### Task details
Restate the records word for word, omitting nothing.

### Material shown
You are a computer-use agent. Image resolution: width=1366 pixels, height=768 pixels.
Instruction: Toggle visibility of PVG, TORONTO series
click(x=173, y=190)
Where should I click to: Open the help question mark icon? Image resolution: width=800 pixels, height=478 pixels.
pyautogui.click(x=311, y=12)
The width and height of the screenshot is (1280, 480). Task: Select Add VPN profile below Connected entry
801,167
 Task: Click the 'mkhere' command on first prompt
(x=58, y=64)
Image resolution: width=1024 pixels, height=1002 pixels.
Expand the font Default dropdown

### Solution to the exercise
You are a computer-use agent. Image resolution: width=1366 pixels, height=768 pixels.
Instruction: Toggle visibility of PVG, TORONTO series
click(x=173, y=190)
Where should I click to: Open the help question mark icon? Image resolution: width=800 pixels, height=478 pixels.
pyautogui.click(x=311, y=12)
The width and height of the screenshot is (1280, 480). Task: Select Add VPN profile below Connected entry
801,167
 Task: Click the 'mkhere' command on first prompt
(x=58, y=64)
Image resolution: width=1024 pixels, height=1002 pixels.
Expand the font Default dropdown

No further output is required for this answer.